1) Feedback — Most VCs don’t get real feedback most of the time, sometimes out of laziness but often from conflict-avoidance. If you really want to understand then ask the VC if they can share the single reason why they passed, assuring them you are not looking to debate. Chances are you will get a real answer which you may certainly disagree with, but will at least help you analyze the perception and potentially craft your pitch accordingly. If you got real feedback, whether proactively or reactively, you absolutely don’t need to agree with it but an acknowledgement that you read goes a long way.

2) Investor Recommendations — A VC who passed typically shouldn’t be making intros for you, the other investor will ask the VC why they are not investing and can lead to a rabbit hole. This obviously doesn’t apply all the time since you and the VC may be very comfortable with the reasons, for instance if it was because of a mismatch in sector or geography. Regardless, you can still always ask a VC for suggestions of other investors who could be interested, setting the expectation you are asking for advice not intros. One name will be typically more actionable than making it open-ended and unless you are competitive with the VCs’ portfolio they should be helping you. Alternatively you can debate a framework for how to think about investment, for instance the right balance of institutional versus strategic money, how many investors, the ownership of the lead etc.

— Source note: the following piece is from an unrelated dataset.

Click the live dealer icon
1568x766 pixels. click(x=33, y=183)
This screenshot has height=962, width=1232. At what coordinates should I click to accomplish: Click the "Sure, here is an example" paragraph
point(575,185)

3) BD and Hiring — If you are in a mature ecosystem, chances are capital is far more fungible than expertise and VCs are actively engaged. Investors will naturally focus on helping portfolio companies first but once again you can always ask. The more focused the ask the higher the chances of getting traction. If you are looking for a particular hire then send them a job rec so they can keep it handy. If you are looking to pilot your product with a customer then give the specs of what you are looking for. The subtext here is it can be a win-win for VCs too if they help two parties to work together.

4) Give Them Leads — Found a VC to be particularly helpful? Or want to continue collaborating with them? Send them a lead, which could include:

– intro to an entrepreneur, their fundraise deck, or even just a tip

– co-investors they can collaborate with: angels, other VCs, strategics

– LPs that can invest in their fund

– reports / articles that could be useful

– information on events, perhaps opportunities to be an active participant such as a speaker

– private or public recognition

Depending on the VC and your relationship with them you can even skip the double opt-in and follow up directly.

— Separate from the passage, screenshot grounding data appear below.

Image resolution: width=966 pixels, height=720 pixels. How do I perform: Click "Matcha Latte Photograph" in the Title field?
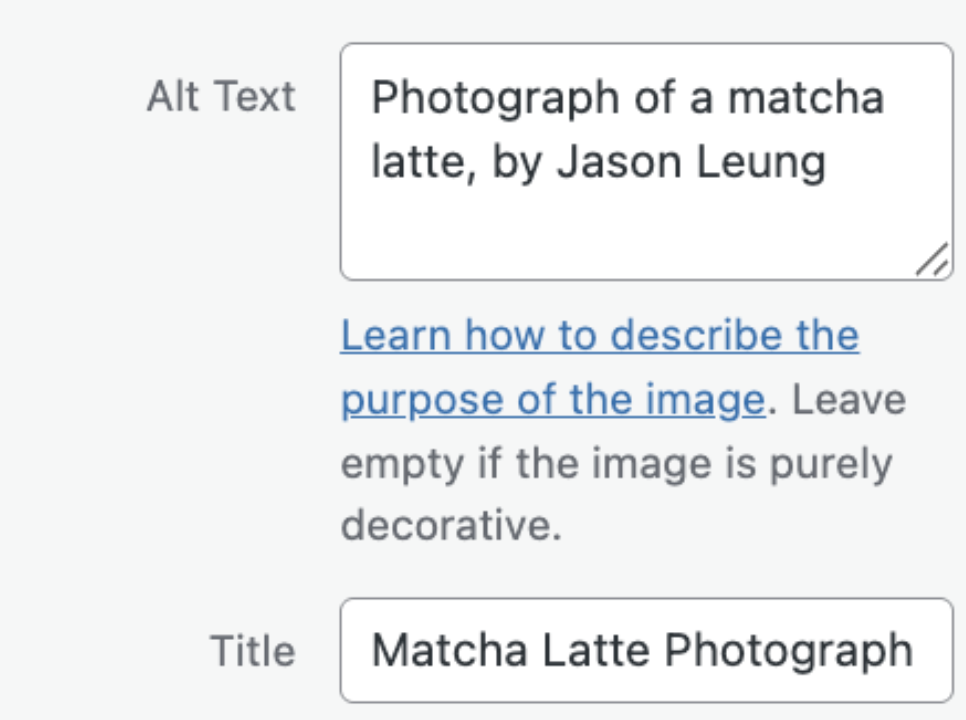pos(645,649)
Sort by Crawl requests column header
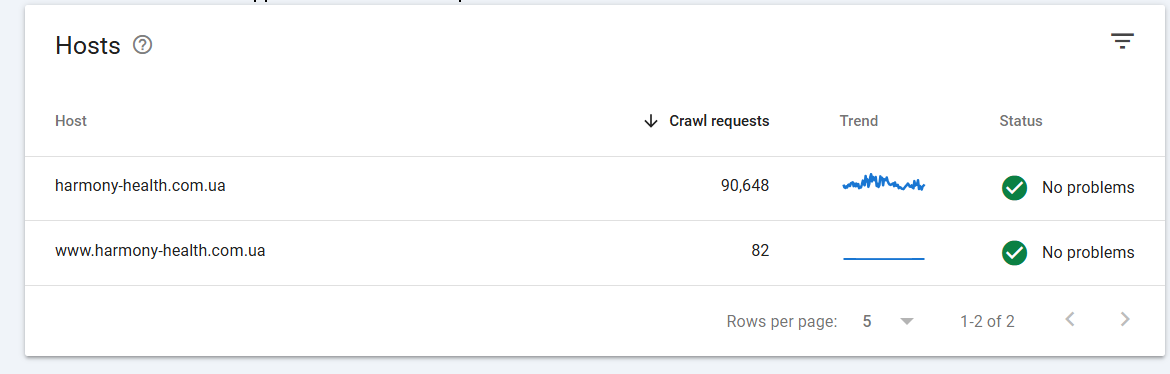The height and width of the screenshot is (374, 1170). (x=719, y=121)
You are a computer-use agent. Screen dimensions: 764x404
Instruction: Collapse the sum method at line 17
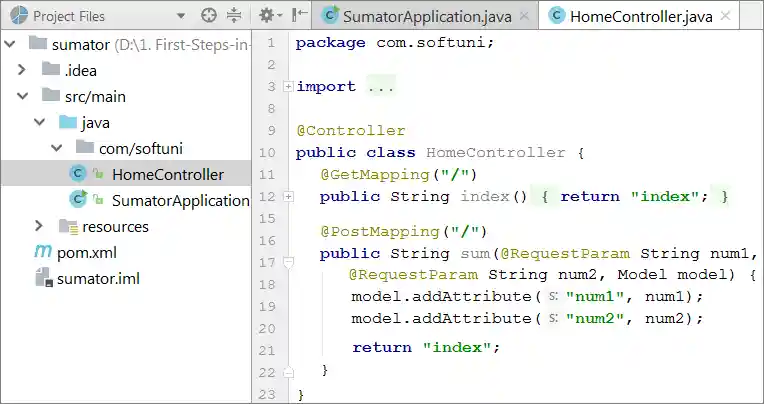pos(288,262)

Originally published on “Data Driven Investor,” am happy to syndicate on other platforms. I am the Managing Partner and Cofounder of Tau Ventures with 20 years in Silicon Valley across corporates, own startup, and VC funds. These are purposely short articles focused on practical insights (I call it gl;dr — good length; did read). Many of my writings are at and I would be stoked if they get people interested enough in a topic to explore in further depth. If this article had useful insights for you comment away and/or give a like on the article and on the Tau Ventures’ LinkedIn page, with due thanks for supporting our work. All opinions expressed here are my own.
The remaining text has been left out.